**TASK ITEM**:
All lines of the following material must be written out exactly as they appear.

**RECORD EXTRACTS**:
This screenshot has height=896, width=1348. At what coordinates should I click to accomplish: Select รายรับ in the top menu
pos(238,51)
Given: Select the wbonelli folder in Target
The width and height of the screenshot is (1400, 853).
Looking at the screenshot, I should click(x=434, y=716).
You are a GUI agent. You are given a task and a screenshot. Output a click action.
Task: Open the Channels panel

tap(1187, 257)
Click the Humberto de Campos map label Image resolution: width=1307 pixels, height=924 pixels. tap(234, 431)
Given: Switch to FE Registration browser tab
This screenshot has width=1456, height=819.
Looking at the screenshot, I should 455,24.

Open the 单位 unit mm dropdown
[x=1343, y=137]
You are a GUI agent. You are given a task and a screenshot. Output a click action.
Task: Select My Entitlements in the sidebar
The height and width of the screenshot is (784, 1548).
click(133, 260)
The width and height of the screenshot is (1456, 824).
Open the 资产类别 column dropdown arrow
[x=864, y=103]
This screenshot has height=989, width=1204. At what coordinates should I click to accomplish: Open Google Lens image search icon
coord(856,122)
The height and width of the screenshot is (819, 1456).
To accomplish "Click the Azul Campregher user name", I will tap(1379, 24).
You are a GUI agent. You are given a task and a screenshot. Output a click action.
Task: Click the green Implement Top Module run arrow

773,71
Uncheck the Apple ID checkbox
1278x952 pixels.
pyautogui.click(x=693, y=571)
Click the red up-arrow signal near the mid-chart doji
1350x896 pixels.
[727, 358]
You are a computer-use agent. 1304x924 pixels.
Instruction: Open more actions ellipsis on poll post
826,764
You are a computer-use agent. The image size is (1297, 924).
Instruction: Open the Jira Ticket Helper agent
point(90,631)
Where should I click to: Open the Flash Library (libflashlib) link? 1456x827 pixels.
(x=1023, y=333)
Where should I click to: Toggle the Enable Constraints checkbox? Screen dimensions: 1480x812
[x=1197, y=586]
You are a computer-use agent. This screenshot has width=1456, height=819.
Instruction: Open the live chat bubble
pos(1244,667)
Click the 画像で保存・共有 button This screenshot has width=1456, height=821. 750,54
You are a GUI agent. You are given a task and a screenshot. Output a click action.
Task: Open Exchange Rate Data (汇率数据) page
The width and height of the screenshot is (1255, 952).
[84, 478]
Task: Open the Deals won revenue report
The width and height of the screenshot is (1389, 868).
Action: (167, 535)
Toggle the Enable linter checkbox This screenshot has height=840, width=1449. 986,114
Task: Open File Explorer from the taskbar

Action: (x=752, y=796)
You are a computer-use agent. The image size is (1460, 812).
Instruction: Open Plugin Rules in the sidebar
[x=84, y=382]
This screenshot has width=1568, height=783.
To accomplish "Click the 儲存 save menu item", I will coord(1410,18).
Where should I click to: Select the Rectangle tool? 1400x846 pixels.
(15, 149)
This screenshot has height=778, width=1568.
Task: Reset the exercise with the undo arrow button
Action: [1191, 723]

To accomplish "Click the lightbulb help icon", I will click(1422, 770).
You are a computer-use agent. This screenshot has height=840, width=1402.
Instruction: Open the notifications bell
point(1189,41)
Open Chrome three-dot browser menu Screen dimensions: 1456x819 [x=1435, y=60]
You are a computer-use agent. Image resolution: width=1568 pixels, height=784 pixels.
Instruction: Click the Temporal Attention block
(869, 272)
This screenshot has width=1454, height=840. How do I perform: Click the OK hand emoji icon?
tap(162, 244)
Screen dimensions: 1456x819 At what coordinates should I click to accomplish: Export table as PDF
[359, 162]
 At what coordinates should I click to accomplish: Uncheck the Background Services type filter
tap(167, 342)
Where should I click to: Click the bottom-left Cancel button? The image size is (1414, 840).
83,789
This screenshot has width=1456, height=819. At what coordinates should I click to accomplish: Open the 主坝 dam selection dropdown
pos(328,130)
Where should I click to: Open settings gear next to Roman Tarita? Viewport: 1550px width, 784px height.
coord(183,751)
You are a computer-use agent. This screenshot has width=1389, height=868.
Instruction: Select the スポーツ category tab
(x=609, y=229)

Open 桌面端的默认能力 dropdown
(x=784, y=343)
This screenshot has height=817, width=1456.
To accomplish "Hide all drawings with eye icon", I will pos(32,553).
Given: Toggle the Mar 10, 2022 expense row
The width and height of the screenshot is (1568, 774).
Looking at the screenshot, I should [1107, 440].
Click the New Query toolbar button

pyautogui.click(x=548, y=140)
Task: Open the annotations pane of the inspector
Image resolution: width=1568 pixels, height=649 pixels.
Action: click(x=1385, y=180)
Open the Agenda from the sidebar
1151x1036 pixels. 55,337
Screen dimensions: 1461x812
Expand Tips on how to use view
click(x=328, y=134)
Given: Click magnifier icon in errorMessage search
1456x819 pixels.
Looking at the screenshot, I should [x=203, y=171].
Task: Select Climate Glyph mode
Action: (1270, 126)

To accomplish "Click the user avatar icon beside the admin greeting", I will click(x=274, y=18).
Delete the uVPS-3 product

**RESULT OF THE EXERCISE**:
This screenshot has height=896, width=1348. At what coordinates should I click to accomplish: Select รายรับ in the top menu
pos(238,51)
Given: Select the wbonelli folder in Target
The width and height of the screenshot is (1400, 853).
Looking at the screenshot, I should click(x=434, y=716).
You are a GUI agent. You are given a task and a screenshot. Output a click action.
Task: Open the Channels panel

tap(1187, 257)
Click the Humberto de Campos map label Image resolution: width=1307 pixels, height=924 pixels. tap(234, 431)
Given: Switch to FE Registration browser tab
This screenshot has width=1456, height=819.
Looking at the screenshot, I should 455,24.

Open the 单位 unit mm dropdown
[x=1343, y=137]
You are a GUI agent. You are given a task and a screenshot. Output a click action.
Task: Select My Entitlements in the sidebar
The height and width of the screenshot is (784, 1548).
click(133, 260)
The width and height of the screenshot is (1456, 824).
Open the 资产类别 column dropdown arrow
[x=864, y=103]
This screenshot has height=989, width=1204. At what coordinates should I click to accomplish: Open Google Lens image search icon
coord(856,122)
The height and width of the screenshot is (819, 1456).
To accomplish "Click the Azul Campregher user name", I will tap(1379, 24).
You are a GUI agent. You are given a task and a screenshot. Output a click action.
Task: Click the green Implement Top Module run arrow

773,71
Uncheck the Apple ID checkbox
1278x952 pixels.
pyautogui.click(x=693, y=571)
Click the red up-arrow signal near the mid-chart doji
1350x896 pixels.
[727, 358]
You are a computer-use agent. 1304x924 pixels.
Instruction: Open more actions ellipsis on poll post
826,764
You are a computer-use agent. The image size is (1297, 924).
Instruction: Open the Jira Ticket Helper agent
point(90,631)
Where should I click to: Open the Flash Library (libflashlib) link? 1456x827 pixels.
(x=1023, y=333)
Where should I click to: Toggle the Enable Constraints checkbox? Screen dimensions: 1480x812
[x=1197, y=586]
You are a computer-use agent. This screenshot has width=1456, height=819.
Instruction: Open the live chat bubble
pos(1244,667)
Click the 画像で保存・共有 button This screenshot has width=1456, height=821. 750,54
You are a GUI agent. You are given a task and a screenshot. Output a click action.
Task: Open Exchange Rate Data (汇率数据) page
The width and height of the screenshot is (1255, 952).
[84, 478]
Task: Open the Deals won revenue report
The width and height of the screenshot is (1389, 868).
Action: (167, 535)
Toggle the Enable linter checkbox This screenshot has height=840, width=1449. 986,114
Task: Open File Explorer from the taskbar

Action: (x=752, y=796)
You are a computer-use agent. The image size is (1460, 812).
Instruction: Open Plugin Rules in the sidebar
[x=84, y=382]
This screenshot has width=1568, height=783.
To accomplish "Click the 儲存 save menu item", I will coord(1410,18).
Where should I click to: Select the Rectangle tool? 1400x846 pixels.
(15, 149)
This screenshot has height=778, width=1568.
Task: Reset the exercise with the undo arrow button
Action: [1191, 723]

To accomplish "Click the lightbulb help icon", I will click(1422, 770).
You are a computer-use agent. This screenshot has height=840, width=1402.
Instruction: Open the notifications bell
point(1189,41)
Open Chrome three-dot browser menu Screen dimensions: 1456x819 [x=1435, y=60]
You are a computer-use agent. Image resolution: width=1568 pixels, height=784 pixels.
Instruction: Click the Temporal Attention block
(869, 272)
This screenshot has width=1454, height=840. How do I perform: Click the OK hand emoji icon?
tap(162, 244)
Screen dimensions: 1456x819 At what coordinates should I click to accomplish: Export table as PDF
[359, 162]
 At what coordinates should I click to accomplish: Uncheck the Background Services type filter
tap(167, 342)
Where should I click to: Click the bottom-left Cancel button? The image size is (1414, 840).
83,789
This screenshot has width=1456, height=819. At what coordinates should I click to accomplish: Open the 主坝 dam selection dropdown
pos(328,130)
Where should I click to: Open settings gear next to Roman Tarita? Viewport: 1550px width, 784px height.
coord(183,751)
You are a computer-use agent. This screenshot has width=1389, height=868.
Instruction: Select the スポーツ category tab
(x=609, y=229)

Open 桌面端的默认能力 dropdown
(x=784, y=343)
This screenshot has height=817, width=1456.
To accomplish "Hide all drawings with eye icon", I will pos(32,553).
Given: Toggle the Mar 10, 2022 expense row
The width and height of the screenshot is (1568, 774).
Looking at the screenshot, I should [1107, 440].
Click the New Query toolbar button

pyautogui.click(x=548, y=140)
Task: Open the annotations pane of the inspector
Image resolution: width=1568 pixels, height=649 pixels.
Action: click(x=1385, y=180)
Open the Agenda from the sidebar
1151x1036 pixels. 55,337
Screen dimensions: 1461x812
Expand Tips on how to use view
click(x=328, y=134)
Given: Click magnifier icon in errorMessage search
1456x819 pixels.
Looking at the screenshot, I should [x=203, y=171].
Task: Select Climate Glyph mode
Action: (1270, 126)

To accomplish "Click the user avatar icon beside the admin greeting", I will click(x=274, y=18).
Delete the uVPS-3 product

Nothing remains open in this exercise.